American Forces Press Service
June 2, 2009 - The command overseeing U.S. operations in Afghanistan today announced the official launch of its social networking strategy with pages on three online sites. The social networking pages are the first-ever effort by the military in Afghanistan to engage online audiences directly with news, videos, pictures and other information from Operation Enduring Freedom, military officials said.
In the two weeks since beta testing began, social networking has become a major focus of U.S. Forces Afghanistan's communication efforts, rapidly delivering an unfiltered view of the war from troops on the ground and opening a two-way dialogue with people around the world interested in the Afghanistan mission, officials said.

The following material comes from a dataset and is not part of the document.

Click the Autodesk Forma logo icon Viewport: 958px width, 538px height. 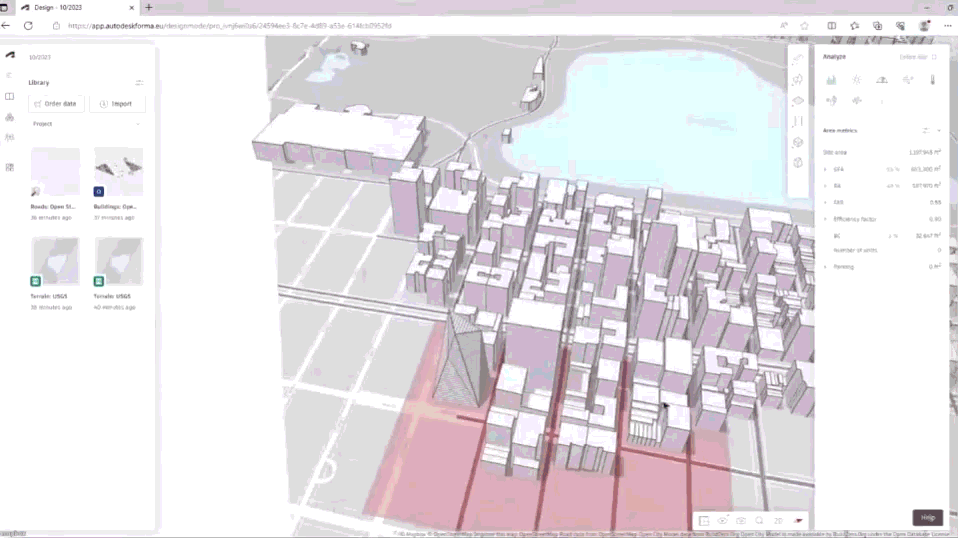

Since testing began May 12, the USFOR-A Facebook page has drawn more than 4,700 fans, and more than 1,400 people and organizations have signed up to follow its "tweets" on Twitter. There was no active marketing of either site during the beta testing period.

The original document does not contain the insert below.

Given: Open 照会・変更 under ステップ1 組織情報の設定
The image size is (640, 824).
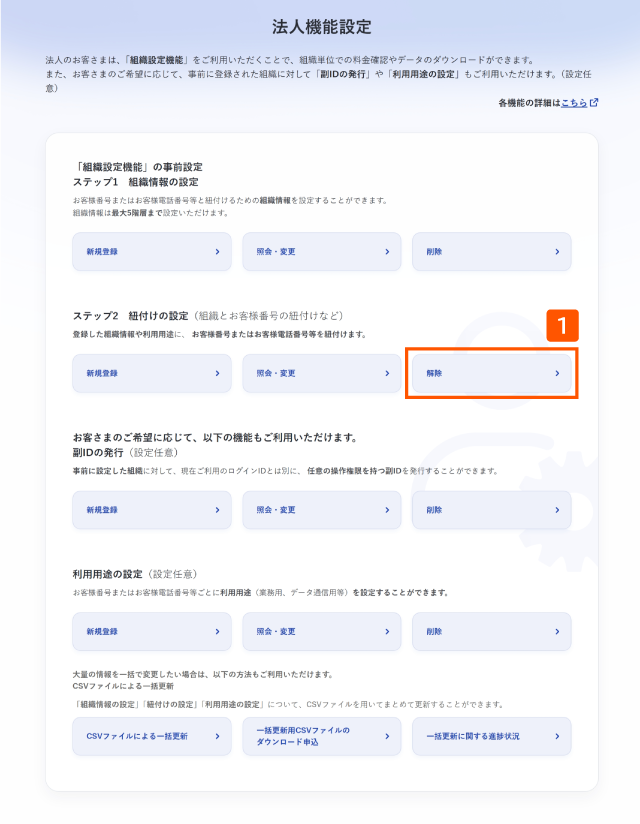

Those who become Facebook fans or sign up to follow USFOR-A tweets will receive a firsthand look at reports, videos and images from troops on the ground, including products that are not available in the mainstream media, like exclusive video from Afghan special operations forces, officials said.
Video of a four-day operation last week to disrupt drug production and smuggling by insurgents was first featured on the command's Facebook and YouTube sites. The operation led to the deaths of 64 militants and netted more than 100 tons of narcotics – the biggest bust in more than seven years of war in Afghanistan, officials said.
Importantly for the war effort, the pages have quickened the pace at which commanders can get information to the public, allowing them to preempt extremist propaganda. The Taliban regularly make false claims of military victories to the Afghan press, which more often quotes insurgent groups than western spokespeople, officials said.
While U.S. Forces Afghanistan's social networking activities aren't focused on countering insurgent claims in the Afghan press, public affairs personnel said they hope the sites help strip militants of their attempt to influence the international press.